We’ve all been there, sat around a makeshift boardroom table, days away from launching a campaign, and decide we want and deserve front page national media attention. Fast-forward three days – we’re now sat around scratching our heads wondering why journalists “don’t get us” and “don’t get it”.
Unfortunately, the reality is that perhaps it’s us who don’t get it. We expect journalists to find the angle, to scramble through website after website looking for research to support our story, to take the photographs, to check our sources, the list goes on.
Twenty years ago, that may have been the case; but the media landscape has changed, and marketers (especially Not for Profit marketers) must change with it. We must take this as an opportunity to gain media coverage by being newsworthy and making our articulate and eloquent media friend’s jobs easier for them. It’s time we played the game like professionals.
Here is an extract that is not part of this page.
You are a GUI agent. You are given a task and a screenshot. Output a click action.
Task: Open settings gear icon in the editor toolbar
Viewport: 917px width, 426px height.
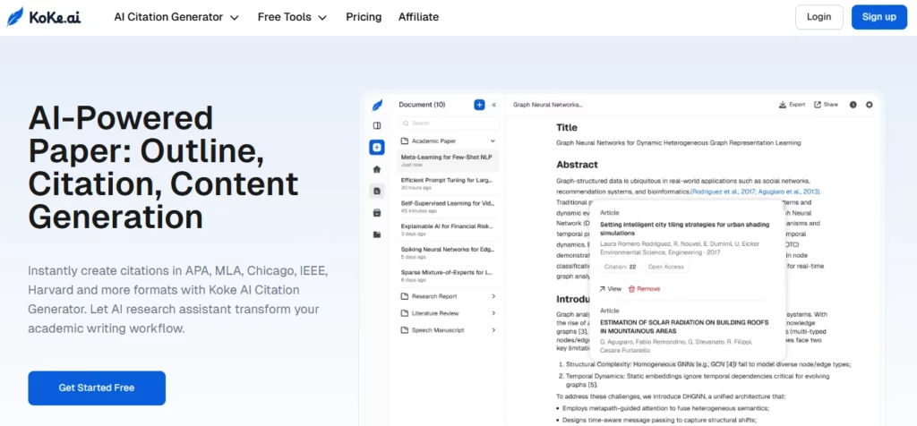coord(869,105)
Top Three Tips for Gaining Media Coverage
Be Newsworthy (or opinionated)
No matter who you know or who you are, in the world of media, it’s actually newsworthiness that is next to godliness. A journalist’s credibility relies on their ability to sift through the noise and deliver the news, so if it’s not newsworthy to their audience, you won’t get a look in.
Place yourself in the shoes of their readers (and if you don’t know who they are I suggest sourcing their advertising kit to understand their demographics) and develop your angle around their interests. Think about your news and how it relates to a wider social construct and then develop your release and pitch around that. At this stage, do your research and find valid data to support your statements.
With that said, it’s equally important to not over-analysis your work and provide information that’s irrelevant to the target audience. If you don’t need to delve into a macroeconomic analysis, then don’t.
Remember that newspapers have two key responsibilities: 1) Deliver the news; and 2) Deliver readers to advertisers.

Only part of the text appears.